For the unbanked and underbanked, reloadable prepaid debit cards can make it possible to avoid the high fees mentioned above. Other benefits can include:
- They provide more safety because you don't have to carry cash
- You get immediate access to money with direct deposit
- It's more difficult to spend more than you have
- They encourage saving by allowing you to transfer funds from a card to a related savings account
Some cards even share payment history with the credit agencies, allowing the owner to establish creditworthiness.
What are the drawbacks?
Many cards come with "hidden" fees — for activating the card, adding money, checking your balance and more.
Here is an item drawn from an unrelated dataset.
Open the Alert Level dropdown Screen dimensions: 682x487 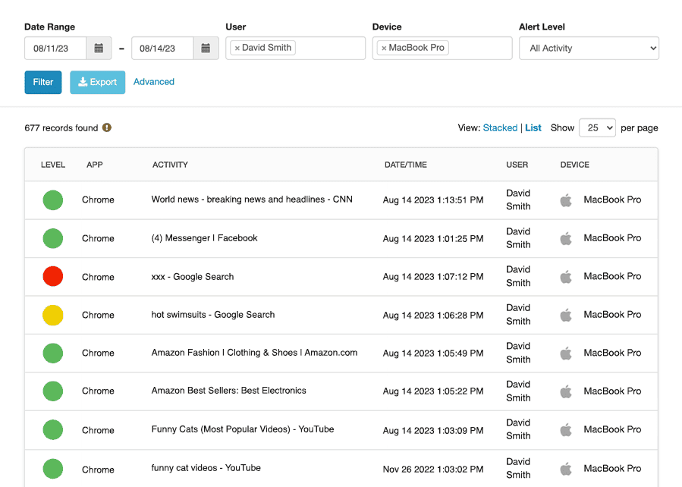pyautogui.click(x=589, y=48)
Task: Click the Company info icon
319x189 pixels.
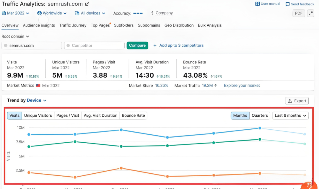Action: (x=152, y=13)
Plus there might be a monthly service fee. Be sure to read the fine print and ask about all fees that come with the card.
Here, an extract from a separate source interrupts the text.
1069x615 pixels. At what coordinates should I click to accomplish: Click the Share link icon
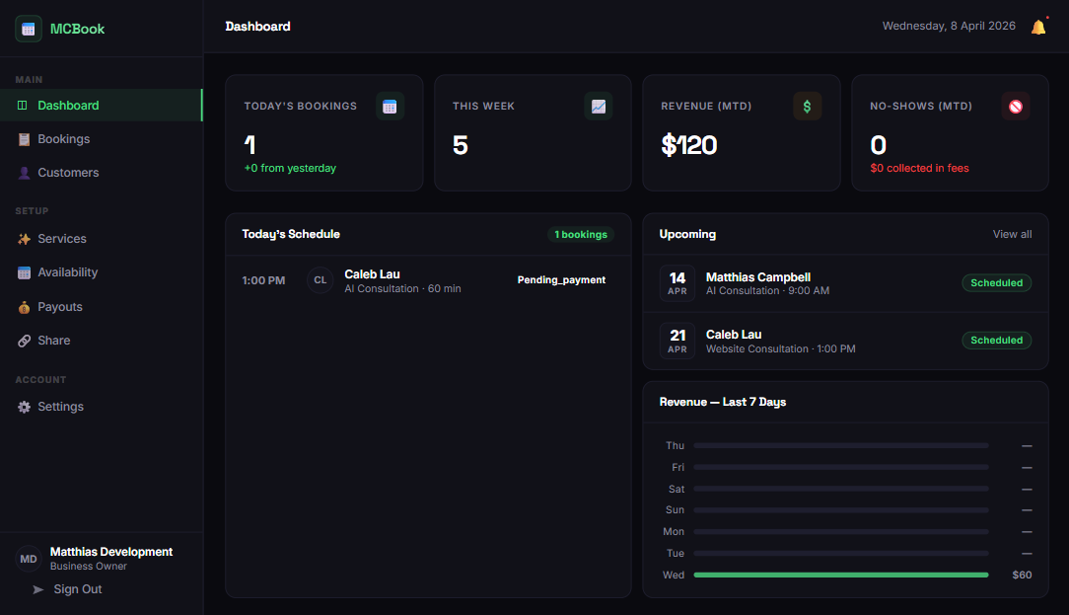click(24, 340)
Other drawbacks can include:
- Some card accounts are not FDIC-insured
- Some cards do not help build creditworthiness
- Protection for the owner from loss, fraud or theft may not be required by law
How to choose a prepaid debit card
There are many cards available, so compare the choices before selecting one. These steps can help:
- Compare the features to your needs: Do you need to receive federal or state benefits on the card? Do you want a savings account with the card? How about ATM access? Make sure the card has what you want.
- Compare the fees: How often would you use the card? Would the way you use the card incur fees? Is there a minimum monthly deposit required to waive the monthly fee, and if so, can you meet the requirement?
- Look for FDIC insurance: Find out if the debit card account is covered by the FDIC. If it is, and you are named as the cardholder, your money is protected for up to $250,000 if the bank holding the money for the card goes under.